Task details: Exact duplicates of all the records are needed.

Data records
BEGIN
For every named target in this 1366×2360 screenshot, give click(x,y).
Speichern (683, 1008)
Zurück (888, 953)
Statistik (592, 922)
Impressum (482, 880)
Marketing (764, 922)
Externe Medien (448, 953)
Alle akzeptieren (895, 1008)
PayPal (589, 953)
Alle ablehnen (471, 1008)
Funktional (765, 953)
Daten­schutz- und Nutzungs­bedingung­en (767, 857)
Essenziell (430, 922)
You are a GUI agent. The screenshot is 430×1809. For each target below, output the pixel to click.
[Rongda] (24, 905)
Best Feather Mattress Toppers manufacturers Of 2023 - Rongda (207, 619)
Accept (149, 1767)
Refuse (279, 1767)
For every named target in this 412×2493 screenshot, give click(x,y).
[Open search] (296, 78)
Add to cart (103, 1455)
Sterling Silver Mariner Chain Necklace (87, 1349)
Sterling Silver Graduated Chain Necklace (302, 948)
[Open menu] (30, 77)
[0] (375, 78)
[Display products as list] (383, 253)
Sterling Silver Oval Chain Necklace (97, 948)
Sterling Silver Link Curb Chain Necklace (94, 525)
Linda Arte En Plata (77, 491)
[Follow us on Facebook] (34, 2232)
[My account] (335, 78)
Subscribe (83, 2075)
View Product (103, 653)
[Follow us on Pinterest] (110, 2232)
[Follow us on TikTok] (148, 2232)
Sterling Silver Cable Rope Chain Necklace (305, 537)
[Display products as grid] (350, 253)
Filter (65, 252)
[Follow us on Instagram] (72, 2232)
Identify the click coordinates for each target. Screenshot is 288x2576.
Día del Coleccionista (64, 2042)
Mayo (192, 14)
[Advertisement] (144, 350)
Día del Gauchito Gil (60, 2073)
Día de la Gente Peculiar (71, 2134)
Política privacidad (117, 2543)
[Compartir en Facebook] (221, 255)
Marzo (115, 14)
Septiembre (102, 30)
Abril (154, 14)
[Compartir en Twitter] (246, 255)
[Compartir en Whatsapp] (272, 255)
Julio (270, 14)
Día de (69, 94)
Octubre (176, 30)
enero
END
Task solution:
For every named target in this 1366×2360 screenshot, give click(x,y).
Speichern (683, 1008)
Zurück (888, 953)
Statistik (592, 922)
Impressum (482, 880)
Marketing (764, 922)
Externe Medien (448, 953)
Alle akzeptieren (895, 1008)
PayPal (589, 953)
Alle ablehnen (471, 1008)
Funktional (765, 953)
Daten­schutz- und Nutzungs­bedingung­en (767, 857)
Essenziell (430, 922)
You are a GUI agent. The screenshot is 430×1809. For each target below, output the pixel to click.
[Rongda] (24, 905)
Best Feather Mattress Toppers manufacturers Of 2023 - Rongda (207, 619)
Accept (149, 1767)
Refuse (279, 1767)
For every named target in this 412×2493 screenshot, give click(x,y).
[Open search] (296, 78)
Add to cart (103, 1455)
Sterling Silver Mariner Chain Necklace (87, 1349)
Sterling Silver Graduated Chain Necklace (302, 948)
[Open menu] (30, 77)
[0] (375, 78)
[Display products as list] (383, 253)
Sterling Silver Oval Chain Necklace (97, 948)
Sterling Silver Link Curb Chain Necklace (94, 525)
Linda Arte En Plata (77, 491)
[Follow us on Facebook] (34, 2232)
[My account] (335, 78)
Subscribe (83, 2075)
View Product (103, 653)
[Follow us on Pinterest] (110, 2232)
[Follow us on TikTok] (148, 2232)
Sterling Silver Cable Rope Chain Necklace (305, 537)
[Display products as grid] (350, 253)
Filter (65, 252)
[Follow us on Instagram] (72, 2232)
Identify the click coordinates for each target. Screenshot is 288x2576.
Día del Coleccionista (64, 2042)
Mayo (192, 14)
[Advertisement] (144, 350)
Día del Gauchito Gil (60, 2073)
Día de la Gente Peculiar (71, 2134)
Política privacidad (117, 2543)
[Compartir en Facebook] (221, 255)
Marzo (115, 14)
Septiembre (102, 30)
Abril (154, 14)
[Compartir en Twitter] (246, 255)
[Compartir en Whatsapp] (272, 255)
Julio (270, 14)
Día de (69, 94)
Octubre (176, 30)
enero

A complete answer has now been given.